Time will tell what direction people take. But I am 100 percent confident that change and progress will prevail, and while it will take time we will see our vision of the Digital Supply Chain of the future realized, even if it does take decades.

So let’s take a moment to celebrate 40 years of Supply Chain Management. And let’s look forward with excitement towards the next 40 years and the Supply Chain Renaissance that has begun!

40th Anniversary of Supply Chain article originally published on December 6, 2022.

2 thoughts on “Celebrating the 40th Anniversary of Supply Chain Management! (Or is that 4,000 years?)”

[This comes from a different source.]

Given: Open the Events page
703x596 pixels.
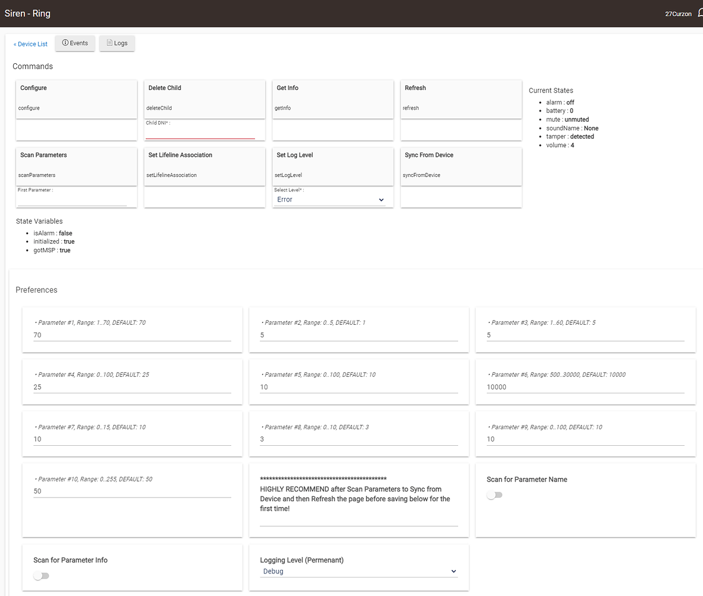Looking at the screenshot, I should [x=75, y=44].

  1. As a long time supply chain professional and professor of same, I read the article with great interest. Prior to 1982 there was no supply chart organization within any company. Each department acted as a silo unto itself. As the production of all kinds reached global proportions this could no longer be the method of operation. Thus, the supply chain organization began solidify all departments under it’s umbrella – warehouse, inventory, demand planning, procurement or purchasing, etc,. – all fell under this scope. No longer operating as silos but a cohesive unit communicating all information with each other. However, that is inside an organization. I find that even today there are many who draw a blank stare when I tell them my professional expertise. In some part it has come down to marketing and education on all fronts.